Agency staff will craft an implementation plan in 2015 for rolling out the potential new offering for feds.
Members of the board that oversees the Thrift Savings Plan gave agency staff the green light on Monday to put together a plan next year for eventually allowing participants to invest some of their money in mutual funds of their choosing.
“It’s a conceptual approval,” said Kim Weaver, director of external affairs at the Federal Retirement Thrift Investment Board. “It takes significant resources to do an in-depth project plan, and we didn’t want to embark on that unless they were interested in pursuing it.”
That means the agency will do more homework on creating a mutual fund window option for TSP enrollees in addition to the plan’s current five core funds and five lifecycle offerings. Staff will craft a detailed implementation plan in 2015, including costs, risks and a timetable for potentially rolling out the new option. Even if the board ultimately decides to add mutual funds to the TSP line-up, the option likely won’t be available to participants for some time.
Weaver did not have a time frame for when the project plan would be complete.
Monday’s unanimous approval follows support from the Employee Thrift Advisory Council for moving forward on the mutual fund discussion. ETAC, which includes representatives from several federal employee advocacy groups, met with FRTIB on Nov. 12.
During that meeting, the board’s Executive Director Greg Long said the agency favors moving forward with a mutual fund window for TSP participants because there is a demand among participants for greater investment flexibility, and more options mean participants will stay enrolled in the TSP longer, instead of parking their money elsewhere.
Twenty-three percent of TSP participants who took a post-separation withdrawal in the first half of the year cited investment flexibility as the reason. TSP officials also found that 45 percent of participants who left their federal jobs in 2012 withdrew their entire account within the next year -- a total of $10 billion in 2013.
Congress gave the board the option in the 2009 TSP Enhancement Act of adding mutual funds; the board and federal employee advocates have been weighing the pros and cons of introducing the option to the TSP portfolio ever since. “This is a big deal, and this is a meaningful change that I know my board and me personally have wrestled with,” Long said last week.
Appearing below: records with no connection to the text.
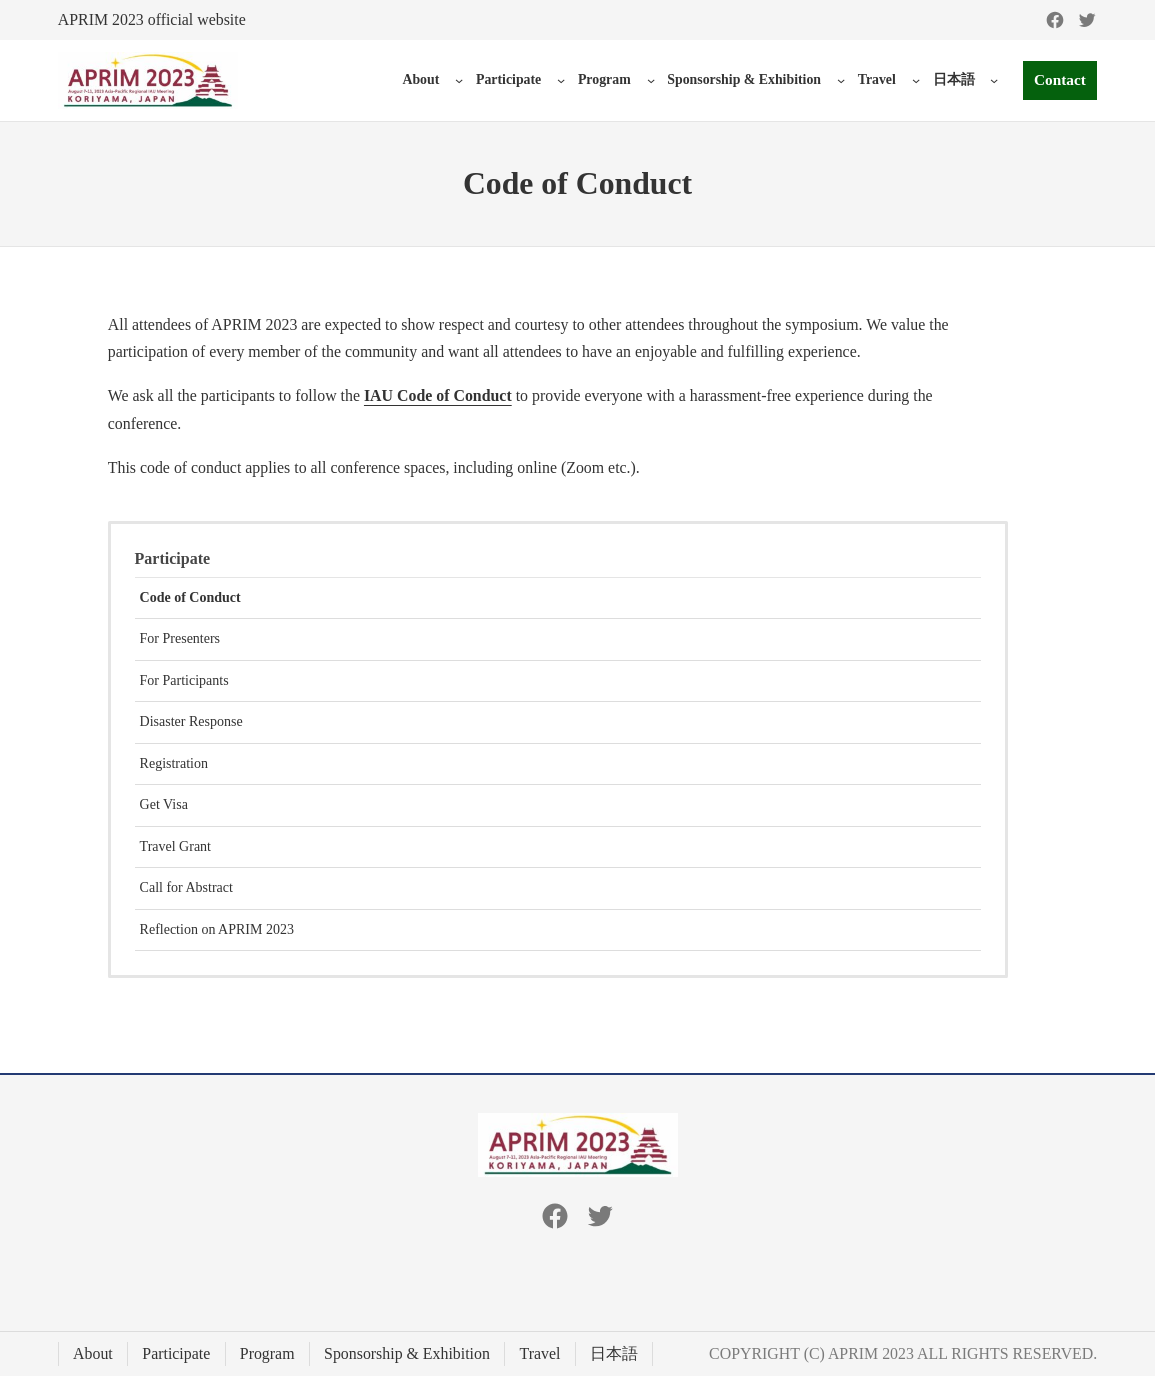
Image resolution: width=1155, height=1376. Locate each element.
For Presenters (180, 638)
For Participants (184, 680)
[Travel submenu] (913, 80)
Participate (505, 79)
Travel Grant (175, 846)
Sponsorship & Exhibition (741, 79)
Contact (1059, 80)
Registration (174, 763)
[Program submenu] (648, 80)
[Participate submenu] (558, 80)
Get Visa (164, 804)
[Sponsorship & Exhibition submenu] (838, 80)
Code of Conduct (190, 597)
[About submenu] (456, 80)
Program (601, 79)
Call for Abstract (186, 887)
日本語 (951, 79)
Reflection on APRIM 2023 (217, 929)
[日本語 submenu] (992, 80)
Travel (874, 79)
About (418, 79)
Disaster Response (191, 721)
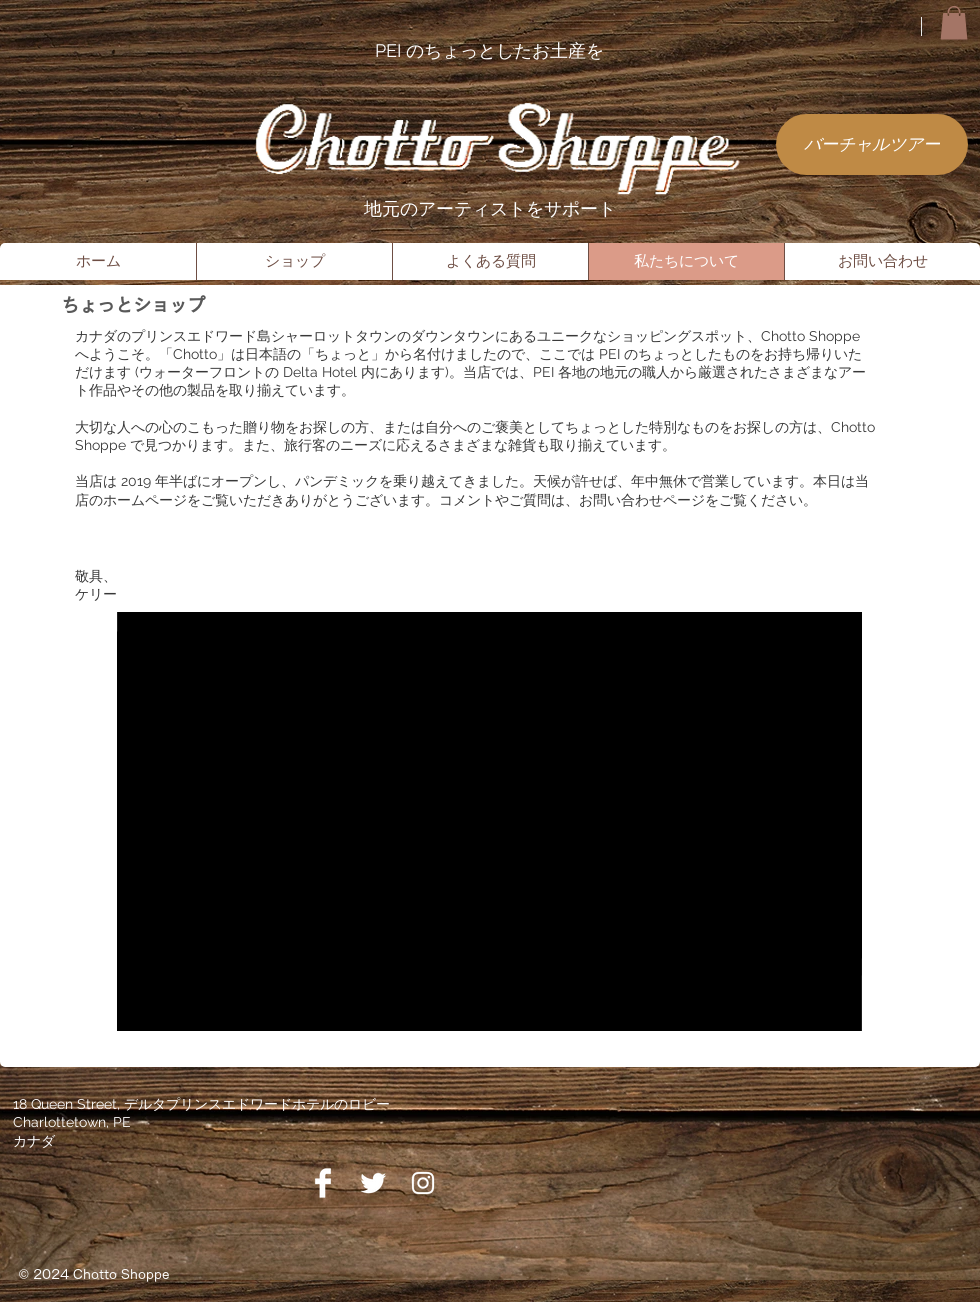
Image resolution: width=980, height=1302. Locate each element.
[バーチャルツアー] (872, 144)
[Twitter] (373, 1183)
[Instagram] (423, 1183)
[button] (954, 22)
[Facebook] (323, 1183)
If the mutual fund window becomes reality, the board will thoroughly educate participants about the pros and cons of investing in such funds and the risks associated with them, Long said.
The TSP board estimated that creating the mutual fund window will cost between $6 million and $10 million, with a maintenance cost of about $1 million annually. The board would limit the amount enrollees could invest in mutual funds, likely to no more than 25 percent of their nest egg, Long said, and those who choose to invest in mutual funds would be charged a fee, probably $100 per year.